I was sad to hear about the passing on May 4 of penciller/inker Dick Ayers, who came aboard Marvel Comics at the time of its inception and whose body of work would take a braver man than I to assess. Ayers was like several others at the company (e.g., John Verpoorten, Syd Shores, Mike Esposito, Frank Giacoia) whose work was prodigious yet who stayed just shy of the limelight, and whose contribution to the workload and the finished product can't be trumpeted loudly enough.

It's difficult to pin down Ayers' definitive work at Marvel, since the man seemed to be everywhere, pitching in on this project or that. Perhaps it would be more accurate to simply say how much he helped to define Marvel itself. If I had to make a choice, I'd have to say he seemed to come into his own during his 10-year run on Sgt. Fury and his Howling Commandos following Jack Kirby's initial assignment on the book. I never did collect Sgt. Fury, as I'm not much for wartime stories as well as their unavoidable undercurrent of patriotism, but Ayers turned in consistently solid work on the title.





Ayers certainly also put in his time on Marvel's super-hero books, no question. One story that usually comes to mind for me is the two-part Incredible Hulk story involving Dr. Doom and his goal of using the Hulk to strengthen and expand the borders of his tiny nation, and thus his grip on Europe itself. Fortunately, Doom doesn't have to go about locating and confronting the Hulk himself--only Bruce Banner, who, after an encounter with the Valkyrie, finds himself being hunted down by a massive sweep of law enforcement in New York City:




To a starving man--or, in this case, a man having no other options for escape--any life buoy tossed his way is going to be grasped without much scrutiny:




Well, you and I are more well-read than this cocky police officer, so by now we can take a good guess as to who Banner's savior is going to turn out to be.  Of course, it's none other than...
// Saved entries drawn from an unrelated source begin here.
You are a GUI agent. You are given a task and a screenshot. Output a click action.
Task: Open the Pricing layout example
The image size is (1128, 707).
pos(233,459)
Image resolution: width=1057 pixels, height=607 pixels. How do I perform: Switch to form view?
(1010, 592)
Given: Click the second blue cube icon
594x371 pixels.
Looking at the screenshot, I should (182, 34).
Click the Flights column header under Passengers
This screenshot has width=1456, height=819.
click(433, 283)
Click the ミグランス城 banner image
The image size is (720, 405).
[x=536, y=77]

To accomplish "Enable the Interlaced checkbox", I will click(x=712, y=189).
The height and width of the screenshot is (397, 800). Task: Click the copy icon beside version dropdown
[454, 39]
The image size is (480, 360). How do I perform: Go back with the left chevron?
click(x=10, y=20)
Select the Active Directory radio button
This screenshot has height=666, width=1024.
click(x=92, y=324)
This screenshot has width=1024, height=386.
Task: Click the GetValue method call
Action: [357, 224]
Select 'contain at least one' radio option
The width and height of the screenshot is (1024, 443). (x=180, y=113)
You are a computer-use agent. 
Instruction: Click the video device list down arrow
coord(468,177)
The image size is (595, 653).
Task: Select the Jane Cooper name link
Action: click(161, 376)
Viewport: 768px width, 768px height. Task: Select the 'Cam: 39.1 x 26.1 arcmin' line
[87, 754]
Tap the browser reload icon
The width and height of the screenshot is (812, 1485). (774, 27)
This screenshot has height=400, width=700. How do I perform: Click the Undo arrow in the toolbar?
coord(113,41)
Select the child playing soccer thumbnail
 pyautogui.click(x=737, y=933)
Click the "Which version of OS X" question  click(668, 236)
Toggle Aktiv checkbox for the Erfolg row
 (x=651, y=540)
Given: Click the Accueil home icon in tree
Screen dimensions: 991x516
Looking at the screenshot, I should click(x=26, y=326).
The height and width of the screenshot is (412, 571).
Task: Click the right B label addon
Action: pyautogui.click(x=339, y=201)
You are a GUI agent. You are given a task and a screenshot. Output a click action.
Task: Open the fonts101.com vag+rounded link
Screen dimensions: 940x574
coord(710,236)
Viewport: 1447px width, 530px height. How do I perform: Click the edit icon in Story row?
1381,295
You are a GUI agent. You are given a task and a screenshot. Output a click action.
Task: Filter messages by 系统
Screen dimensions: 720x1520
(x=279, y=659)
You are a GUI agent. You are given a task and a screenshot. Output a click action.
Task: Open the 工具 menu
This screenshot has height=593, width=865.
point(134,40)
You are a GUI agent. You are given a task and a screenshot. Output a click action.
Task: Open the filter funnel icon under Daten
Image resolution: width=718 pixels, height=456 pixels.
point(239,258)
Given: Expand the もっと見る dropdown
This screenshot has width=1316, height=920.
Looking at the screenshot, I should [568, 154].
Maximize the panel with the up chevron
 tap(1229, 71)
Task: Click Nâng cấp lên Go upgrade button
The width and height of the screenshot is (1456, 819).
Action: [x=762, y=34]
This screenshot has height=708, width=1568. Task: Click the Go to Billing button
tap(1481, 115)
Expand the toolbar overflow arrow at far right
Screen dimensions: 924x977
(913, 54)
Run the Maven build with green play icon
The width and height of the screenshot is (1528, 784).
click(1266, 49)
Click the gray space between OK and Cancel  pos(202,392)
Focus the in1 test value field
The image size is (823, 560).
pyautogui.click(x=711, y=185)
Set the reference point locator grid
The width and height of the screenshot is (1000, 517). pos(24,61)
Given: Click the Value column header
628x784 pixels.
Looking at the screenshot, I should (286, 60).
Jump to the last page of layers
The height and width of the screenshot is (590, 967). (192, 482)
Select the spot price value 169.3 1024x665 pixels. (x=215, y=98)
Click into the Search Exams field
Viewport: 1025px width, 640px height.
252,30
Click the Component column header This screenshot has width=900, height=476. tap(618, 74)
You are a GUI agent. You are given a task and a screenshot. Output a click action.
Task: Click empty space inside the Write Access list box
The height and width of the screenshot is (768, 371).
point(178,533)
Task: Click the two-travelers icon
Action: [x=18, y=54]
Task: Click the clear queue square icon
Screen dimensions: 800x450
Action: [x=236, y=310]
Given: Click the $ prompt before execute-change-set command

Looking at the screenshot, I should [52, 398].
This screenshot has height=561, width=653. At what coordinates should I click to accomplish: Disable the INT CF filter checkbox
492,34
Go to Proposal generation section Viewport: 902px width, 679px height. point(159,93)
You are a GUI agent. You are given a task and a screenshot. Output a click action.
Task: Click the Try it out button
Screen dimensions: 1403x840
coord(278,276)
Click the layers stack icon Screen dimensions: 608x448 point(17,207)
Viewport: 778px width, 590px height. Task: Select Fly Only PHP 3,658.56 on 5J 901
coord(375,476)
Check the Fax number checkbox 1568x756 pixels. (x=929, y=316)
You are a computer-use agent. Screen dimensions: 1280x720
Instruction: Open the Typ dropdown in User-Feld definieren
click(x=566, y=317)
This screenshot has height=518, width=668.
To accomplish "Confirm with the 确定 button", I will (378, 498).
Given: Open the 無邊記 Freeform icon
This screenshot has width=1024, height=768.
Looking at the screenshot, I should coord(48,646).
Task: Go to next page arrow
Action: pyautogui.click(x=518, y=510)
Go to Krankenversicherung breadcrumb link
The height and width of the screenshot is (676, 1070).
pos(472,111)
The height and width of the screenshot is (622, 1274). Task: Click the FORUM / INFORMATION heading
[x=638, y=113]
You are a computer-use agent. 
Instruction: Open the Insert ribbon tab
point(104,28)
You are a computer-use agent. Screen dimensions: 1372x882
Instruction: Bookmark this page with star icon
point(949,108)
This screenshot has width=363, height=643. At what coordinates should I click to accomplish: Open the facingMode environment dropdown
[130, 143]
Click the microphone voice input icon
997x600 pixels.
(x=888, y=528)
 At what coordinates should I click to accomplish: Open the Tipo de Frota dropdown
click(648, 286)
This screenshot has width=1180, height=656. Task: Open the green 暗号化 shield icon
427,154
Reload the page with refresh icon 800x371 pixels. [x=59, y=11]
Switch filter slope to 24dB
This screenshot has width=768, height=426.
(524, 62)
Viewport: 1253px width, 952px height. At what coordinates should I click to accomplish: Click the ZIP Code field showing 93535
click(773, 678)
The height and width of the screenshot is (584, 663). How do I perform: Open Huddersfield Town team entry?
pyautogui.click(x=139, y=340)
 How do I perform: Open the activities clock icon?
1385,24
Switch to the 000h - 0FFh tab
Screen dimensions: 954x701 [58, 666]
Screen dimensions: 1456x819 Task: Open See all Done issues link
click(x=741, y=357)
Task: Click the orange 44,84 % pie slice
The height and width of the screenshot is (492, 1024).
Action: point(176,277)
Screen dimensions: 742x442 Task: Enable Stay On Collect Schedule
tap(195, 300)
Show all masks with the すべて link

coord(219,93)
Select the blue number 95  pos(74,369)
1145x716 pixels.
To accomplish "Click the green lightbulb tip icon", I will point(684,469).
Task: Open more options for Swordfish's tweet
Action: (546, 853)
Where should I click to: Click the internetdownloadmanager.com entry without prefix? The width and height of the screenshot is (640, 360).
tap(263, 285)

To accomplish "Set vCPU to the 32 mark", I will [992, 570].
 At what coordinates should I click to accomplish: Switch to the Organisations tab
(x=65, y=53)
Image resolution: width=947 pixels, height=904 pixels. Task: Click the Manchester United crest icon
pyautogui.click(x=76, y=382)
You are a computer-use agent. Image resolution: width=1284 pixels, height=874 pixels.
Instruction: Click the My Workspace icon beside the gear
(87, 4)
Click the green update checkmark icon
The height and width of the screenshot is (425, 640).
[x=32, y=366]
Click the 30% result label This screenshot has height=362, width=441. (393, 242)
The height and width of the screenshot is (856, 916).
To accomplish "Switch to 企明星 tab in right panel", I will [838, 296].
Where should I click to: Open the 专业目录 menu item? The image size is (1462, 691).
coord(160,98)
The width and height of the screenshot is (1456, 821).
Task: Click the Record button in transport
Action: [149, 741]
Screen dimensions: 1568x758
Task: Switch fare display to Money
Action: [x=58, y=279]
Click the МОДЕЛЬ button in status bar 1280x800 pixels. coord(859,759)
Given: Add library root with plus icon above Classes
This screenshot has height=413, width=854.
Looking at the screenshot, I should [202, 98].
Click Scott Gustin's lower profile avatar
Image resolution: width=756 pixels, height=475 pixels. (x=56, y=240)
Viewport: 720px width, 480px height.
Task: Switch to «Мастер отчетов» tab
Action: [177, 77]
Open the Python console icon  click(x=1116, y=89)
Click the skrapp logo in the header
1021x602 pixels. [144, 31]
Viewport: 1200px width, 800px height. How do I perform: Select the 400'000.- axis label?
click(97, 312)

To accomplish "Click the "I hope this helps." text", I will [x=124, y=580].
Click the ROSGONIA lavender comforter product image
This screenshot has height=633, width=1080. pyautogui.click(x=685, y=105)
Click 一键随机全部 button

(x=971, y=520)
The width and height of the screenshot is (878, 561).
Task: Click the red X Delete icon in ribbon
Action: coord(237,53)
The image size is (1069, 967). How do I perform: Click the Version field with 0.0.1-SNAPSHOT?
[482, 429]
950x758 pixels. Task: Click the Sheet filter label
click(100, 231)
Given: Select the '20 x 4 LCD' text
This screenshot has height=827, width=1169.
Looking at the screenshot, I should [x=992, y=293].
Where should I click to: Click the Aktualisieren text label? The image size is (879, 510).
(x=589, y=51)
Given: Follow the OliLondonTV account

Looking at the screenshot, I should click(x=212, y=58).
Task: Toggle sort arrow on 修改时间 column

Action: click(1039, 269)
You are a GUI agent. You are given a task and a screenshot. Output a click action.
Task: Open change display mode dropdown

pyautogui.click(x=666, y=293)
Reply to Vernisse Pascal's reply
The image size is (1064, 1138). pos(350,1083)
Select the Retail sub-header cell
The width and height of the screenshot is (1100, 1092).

Doom heads back to his New York embassy building with Banner--and the situation consequently comes to the attention of General "Thunderbolt" Ross, who accompanies a heavily-armed task force to the site. There's also another character who shows up, one who seems to have no real reason for being in this story other than that writer Roy Thomas wants him there:




I hope you got a good look at that odd bit of background about Samson's power growing more out of control in proportion to the length of his hair, because it's never again pursued in a story plot; in addition, we've seen many stories since, where a calm Leonard Samson retained his long hair and didn't lose control of his strength or otherwise run amok. Regardless, what Thomas suggests here simply wouldn't have worked, in any practical sense--with his hair shorn, Samson might be able to engage in a fight with, say, Man-Mountain Marko, but his days of fighting the Hulk, the Thing, Spider-Man, or anyone else in that class were over. And if he needed his full strength in a crisis, too bad--he (and his readers) would have to wait weeks for his hair to grow in order to have his strength back. Then the hair has to be cut again--and so on and so forth.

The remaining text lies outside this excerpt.